Look through the entries below and copy exactly the part that begins with the line containing "Shop New Arrivals (89, 1698)" and ends with the line containing "Become a Life Member (834, 844)". Do not copy the pictures.

Records drawn from a dataset:
__________

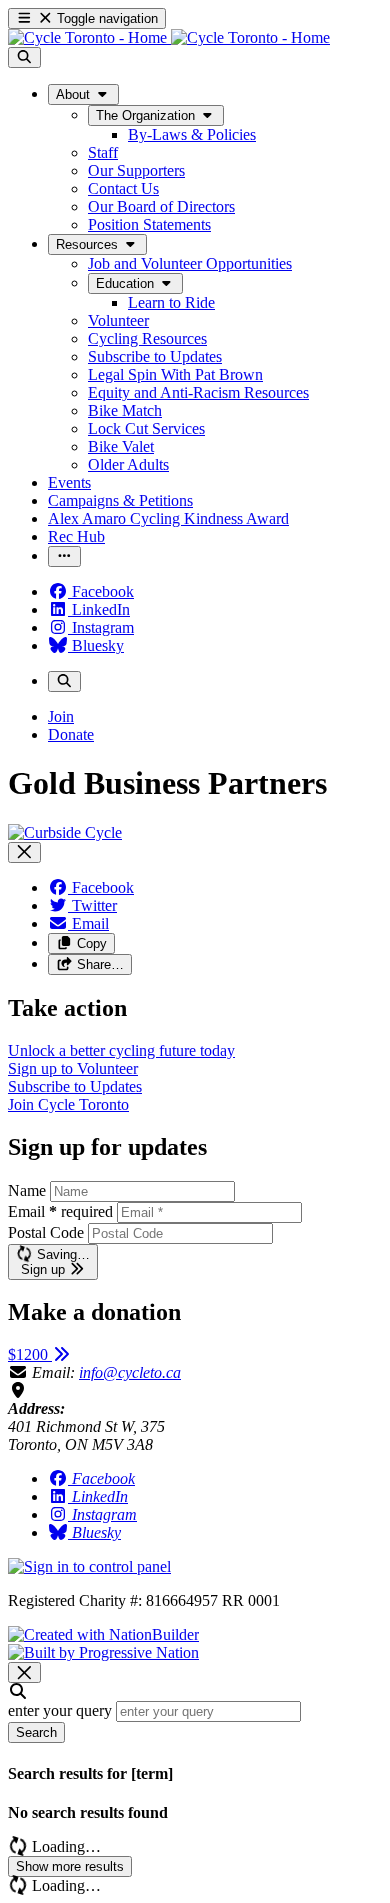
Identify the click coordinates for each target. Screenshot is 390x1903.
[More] (64, 556)
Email (60, 1211)
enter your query (60, 1710)
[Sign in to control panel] (89, 1566)
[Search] (24, 57)
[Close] (24, 852)
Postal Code (46, 1232)
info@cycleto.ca (130, 1372)
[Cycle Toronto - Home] (169, 37)
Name (27, 1190)
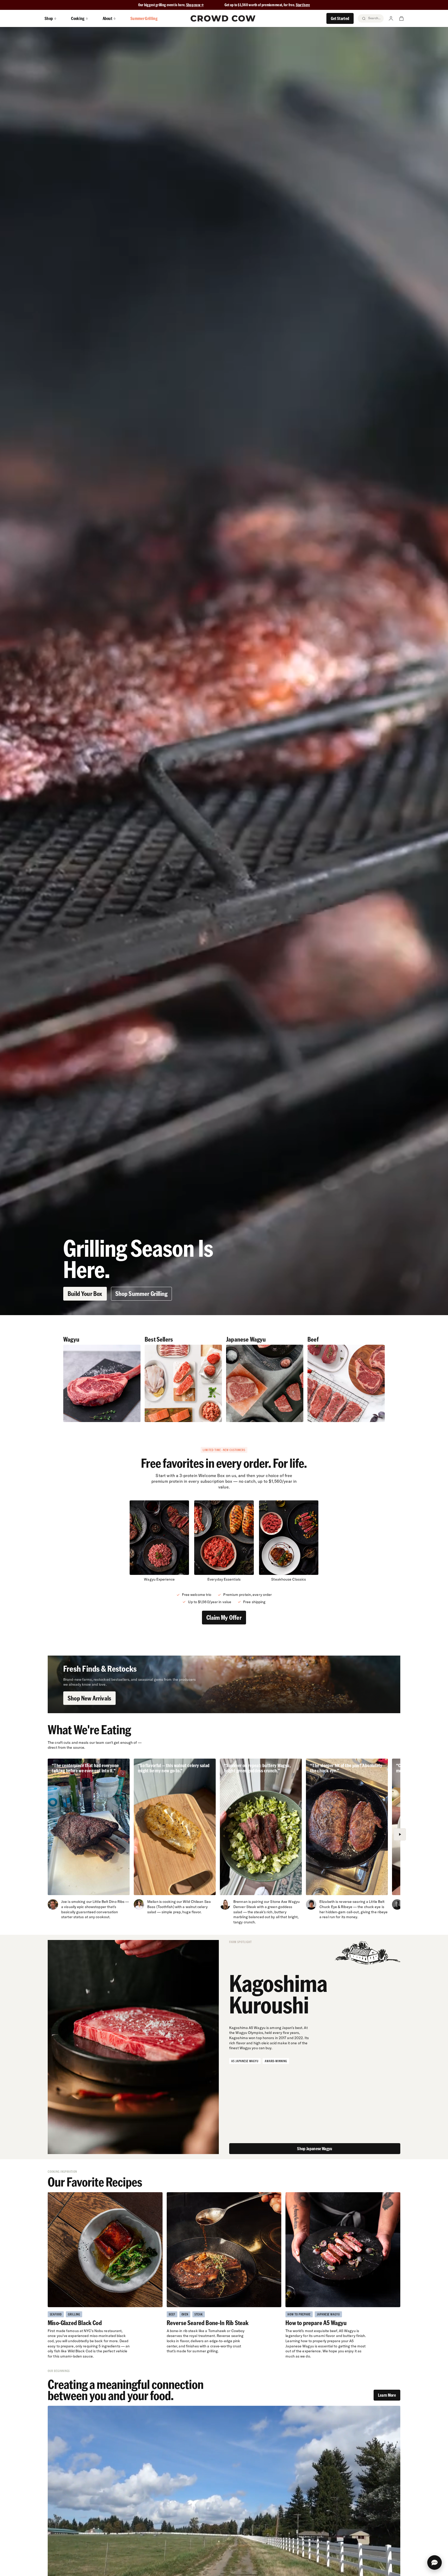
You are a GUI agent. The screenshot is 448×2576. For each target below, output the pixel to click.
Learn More (387, 2395)
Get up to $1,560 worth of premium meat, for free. (267, 5)
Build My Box (224, 2566)
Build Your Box (85, 1293)
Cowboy (238, 2330)
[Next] (400, 1834)
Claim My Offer (224, 1617)
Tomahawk (217, 2330)
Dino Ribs (116, 1901)
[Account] (391, 18)
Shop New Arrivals (89, 1698)
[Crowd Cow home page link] (223, 18)
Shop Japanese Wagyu (314, 2148)
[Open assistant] (434, 2562)
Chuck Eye (328, 1906)
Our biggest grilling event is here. (162, 5)
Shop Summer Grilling (141, 1293)
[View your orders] (401, 18)
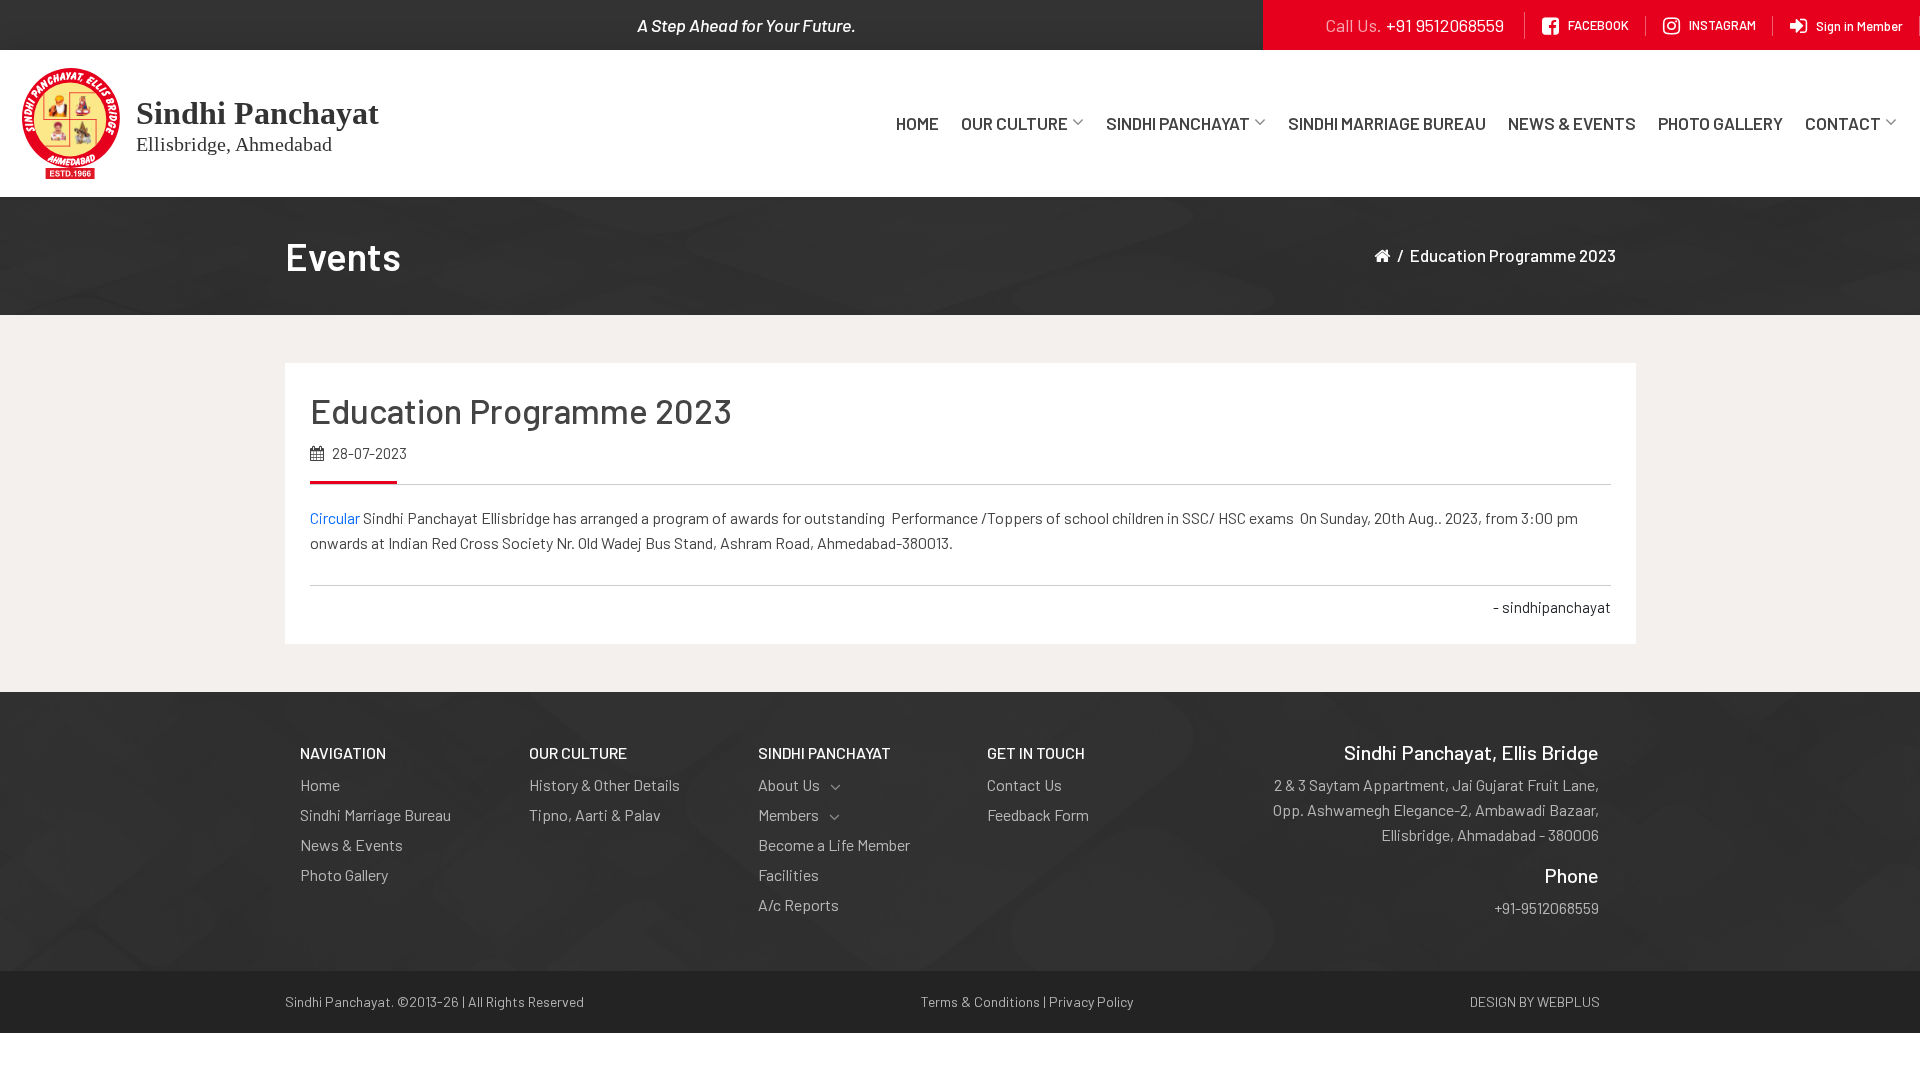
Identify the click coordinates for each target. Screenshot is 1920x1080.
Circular (336, 517)
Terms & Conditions (980, 1001)
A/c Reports (798, 904)
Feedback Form (1038, 814)
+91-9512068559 (1546, 907)
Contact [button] (1843, 123)
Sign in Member (1859, 25)
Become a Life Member (834, 844)
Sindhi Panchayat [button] (1178, 123)
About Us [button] (789, 784)
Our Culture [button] (1014, 123)
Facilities (788, 874)
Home (917, 123)
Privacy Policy (1091, 1001)
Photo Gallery (1720, 123)
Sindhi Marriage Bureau (1387, 123)
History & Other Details (604, 784)
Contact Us (1024, 784)
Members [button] (788, 814)
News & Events (1572, 123)
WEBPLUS (1568, 1001)
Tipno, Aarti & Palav (595, 814)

__________

* Finished exercise
Shop New Arrivals (89, 1698)
[Crowd Cow home page link] (223, 18)
Shop Japanese Wagyu (314, 2148)
[Open assistant] (434, 2562)
Chuck Eye (328, 1906)
Our biggest grilling event is here. (162, 5)
Shop Summer Grilling (141, 1293)
[View your orders] (401, 18)
Identify the click coordinates for each target. Screenshot is 1920x1080.
Circular (336, 517)
Terms & Conditions (980, 1001)
A/c Reports (798, 904)
Feedback Form (1038, 814)
+91-9512068559 (1546, 907)
Contact [button] (1843, 123)
Sign in Member (1859, 25)
Become a Life Member (834, 844)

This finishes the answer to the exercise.